O Ministério Público do Amazonas (MPAM) reforçou, em dois documentos separados, a situação crítica enfrentada por Conselhos Tutelares no interior do estado. Em Manicoré, a Promotoria de Justiça emitiu uma recomendação urgente exigindo a desocupação imediata da atual sede do órgão, após laudo técnico da Defesa Civil apontar risco iminente para conselheiros, servidores e para as crianças e adolescentes que frequentam o espaço.

Já em Tefé, o MPAM instaurou um inquérito civil para investigar a falta de estrutura adequada no Conselho Tutelar do município, situação que, segundo o órgão ministerial, compromete a atuação protetiva prevista no Estatuto da Criança e do Adolescente (ECA).

Em Manicoré, o MPAM relata que inspeções realizadas em maio e novembro deste ano revelaram uma estrutura considerada “extremamente precária”, incluindo infiltrações generalizadas, ausência de climatização, mobiliário deteriorado e banheiros em condições insalubres.

Um relatório técnico da Defesa Civil reforçou o cenário de perigo ao apontar instalações elétricas sobrecarregadas, com risco real de curto-circuito, além de infiltrações e mofo que configuram risco à saúde dos ocupantes.

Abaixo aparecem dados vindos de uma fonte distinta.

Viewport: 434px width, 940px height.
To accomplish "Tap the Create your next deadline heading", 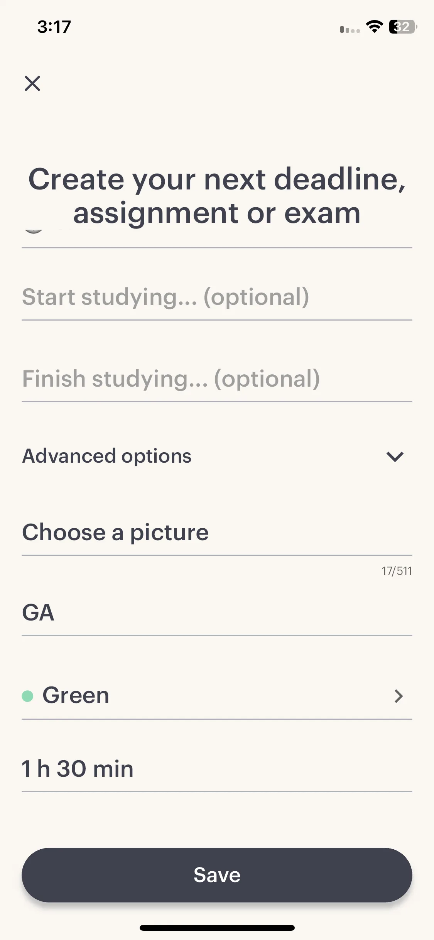I will click(217, 196).
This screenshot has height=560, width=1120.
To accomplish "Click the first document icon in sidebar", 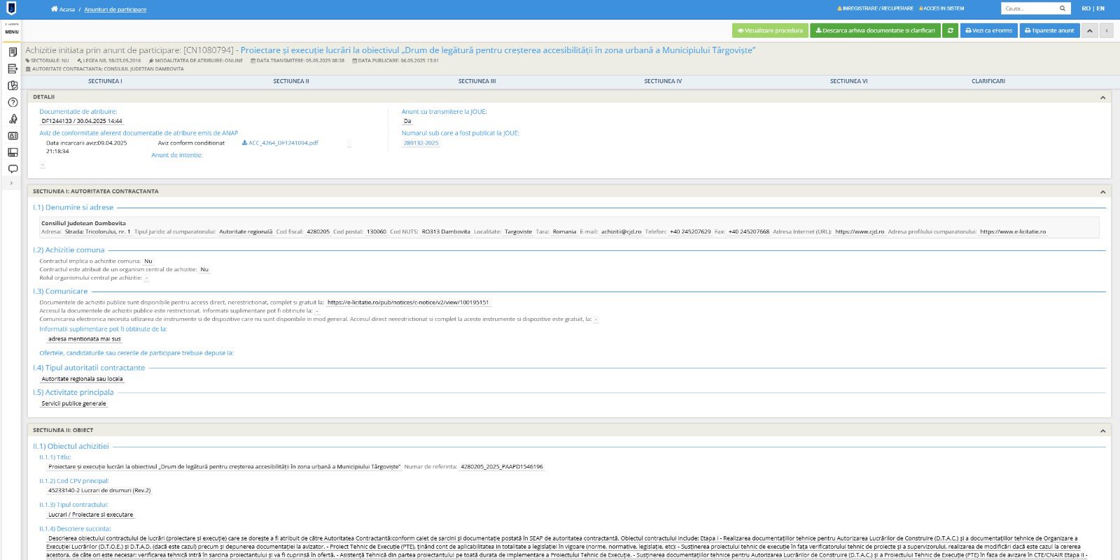I will click(x=13, y=52).
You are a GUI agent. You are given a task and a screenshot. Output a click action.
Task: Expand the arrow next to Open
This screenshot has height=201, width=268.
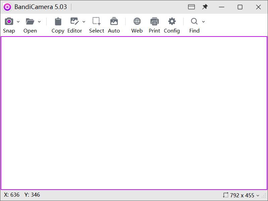pos(39,22)
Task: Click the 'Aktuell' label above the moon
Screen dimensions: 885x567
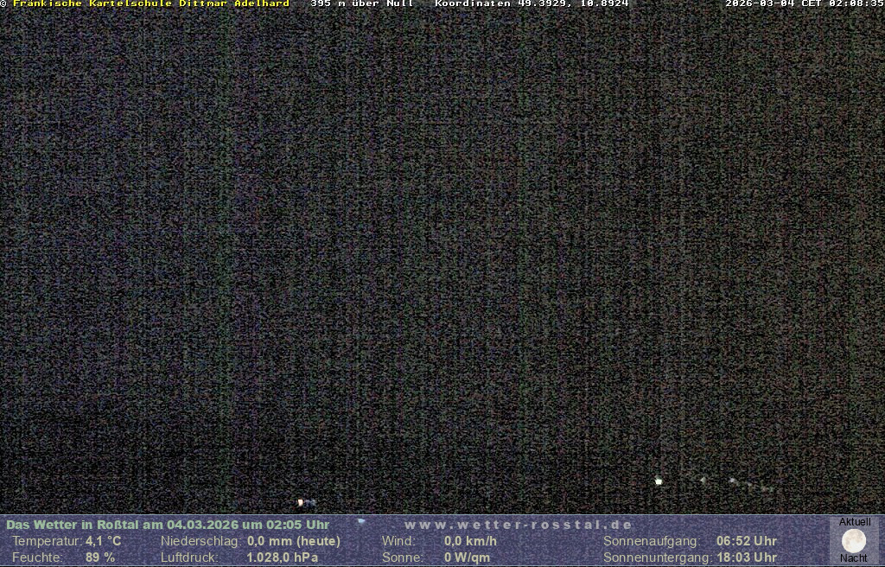Action: (855, 522)
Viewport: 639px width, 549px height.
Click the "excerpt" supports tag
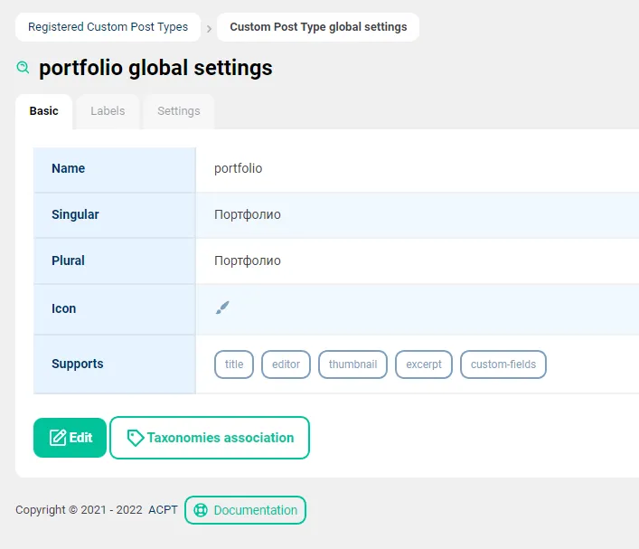click(x=424, y=364)
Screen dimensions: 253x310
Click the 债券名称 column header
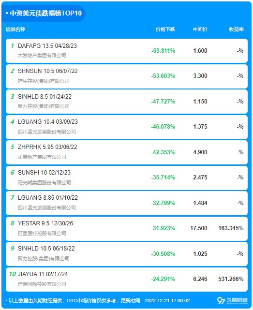pos(15,30)
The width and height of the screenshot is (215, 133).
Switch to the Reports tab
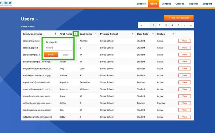[193, 4]
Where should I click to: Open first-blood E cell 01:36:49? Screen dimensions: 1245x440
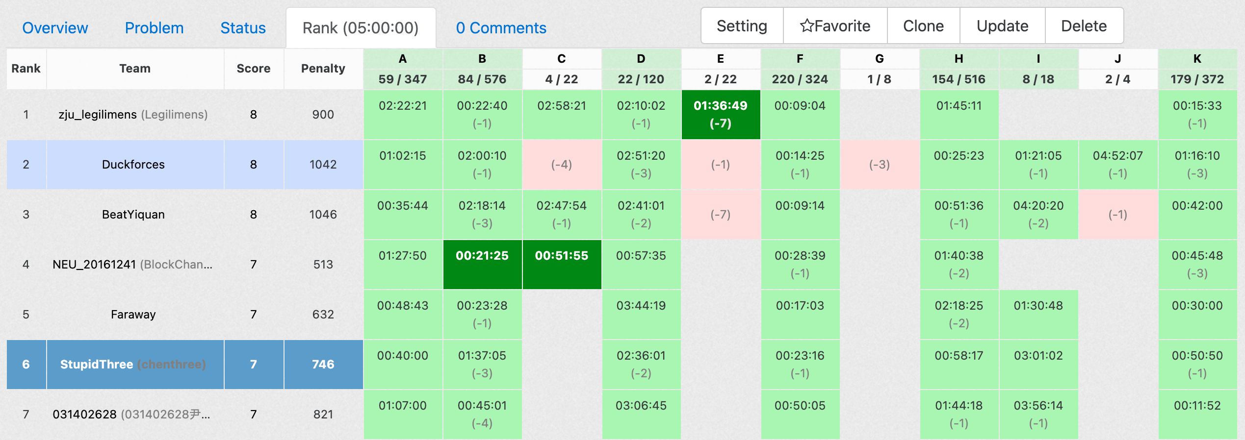click(720, 114)
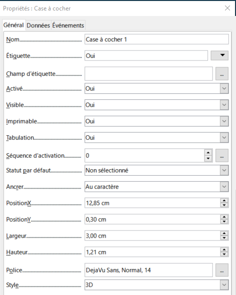Viewport: 236px width, 295px height.
Task: Decrease the PositionY value
Action: click(224, 222)

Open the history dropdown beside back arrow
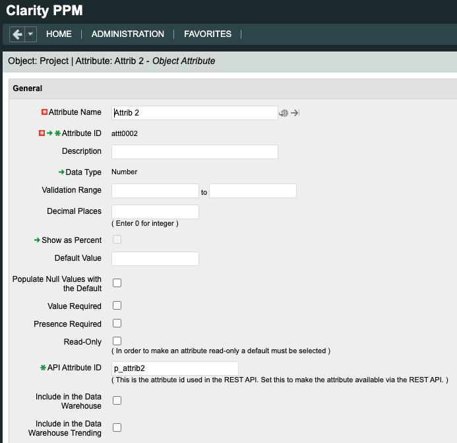pyautogui.click(x=30, y=34)
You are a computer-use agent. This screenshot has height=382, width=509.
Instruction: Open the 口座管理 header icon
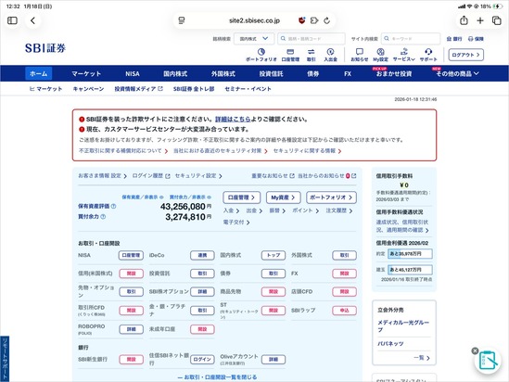coord(290,55)
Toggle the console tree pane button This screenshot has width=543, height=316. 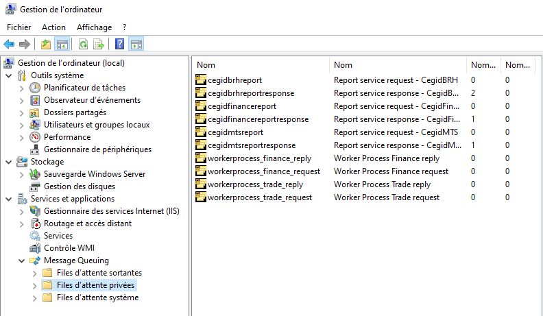[62, 45]
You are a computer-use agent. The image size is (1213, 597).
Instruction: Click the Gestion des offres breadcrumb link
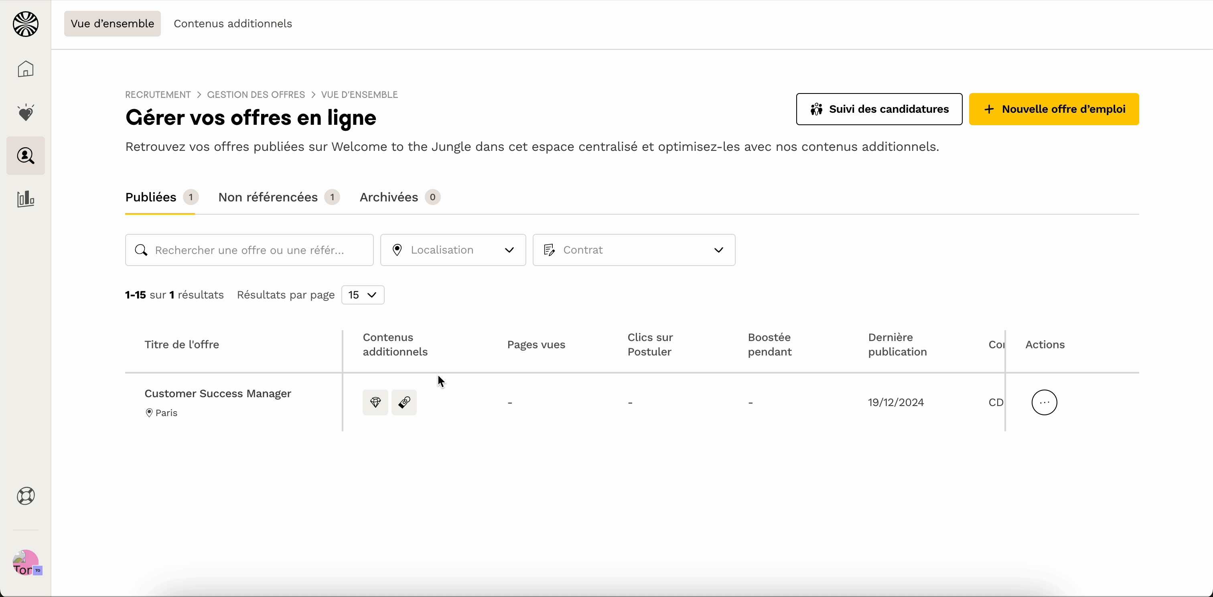(x=256, y=95)
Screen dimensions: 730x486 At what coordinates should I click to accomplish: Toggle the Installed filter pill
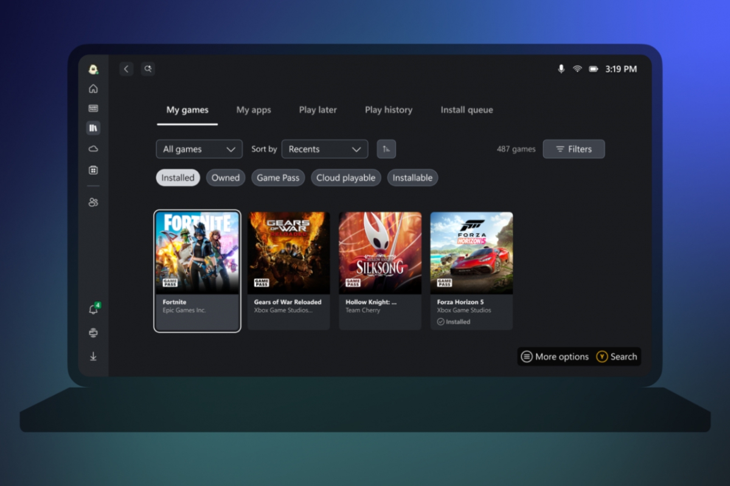[x=178, y=177]
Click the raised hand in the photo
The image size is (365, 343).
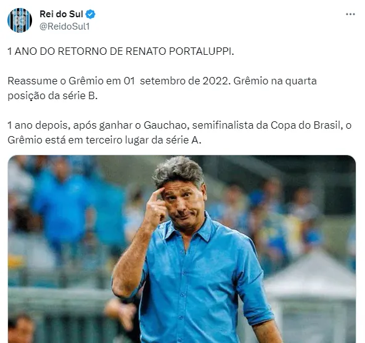(x=156, y=206)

A conclusão do órgão foi categórica: o prédio deve ser desocupado com urgência.

“O local não oferece as condições mínimas de segurança e salubridade para a continuidade dos serviços públicos, sendo imperativa a realocação do Conselho Tutelar”, diz o documento técnico citado pelo MPAM.

A promotora de Justiça responsável também criticou a resposta da prefeitura, que havia atribuído aos próprios conselheiros a responsabilidade de buscar outro imóvel, classificando a postura como incompatível com a gravidade do caso.

Além da situação do prédio, o MPAM destacou que o Conselho Tutelar segue sem veículo próprio para atendimento de ocorrências, apesar de a prefeitura já ter adquirido um automóvel ainda não entregue ao órgão.No município de Tefé, o MPAM decidiu abrir investigação para apurar a omissão da gestão municipal em garantir infraestrutura adequada ao Conselho Tutelar. A Promotoria afirma que a falta de estrutura compromete o atendimento de crianças e adolescentes em situação de vulnerabilidade e impede o pleno exercício da função fiscalizatória do órgão.

O inquérito busca identificar irregularidades, responsabilidades e medidas urgentes que garantam as condições básicas de trabalho, conforme previsto no ECA.

“O Conselho Tutelar não pode funcionar como um improviso. Sem estrutura mínima, quem fica desprotegida é a criança que busca socorro”, destacou o Ministério Público em trecho do documento.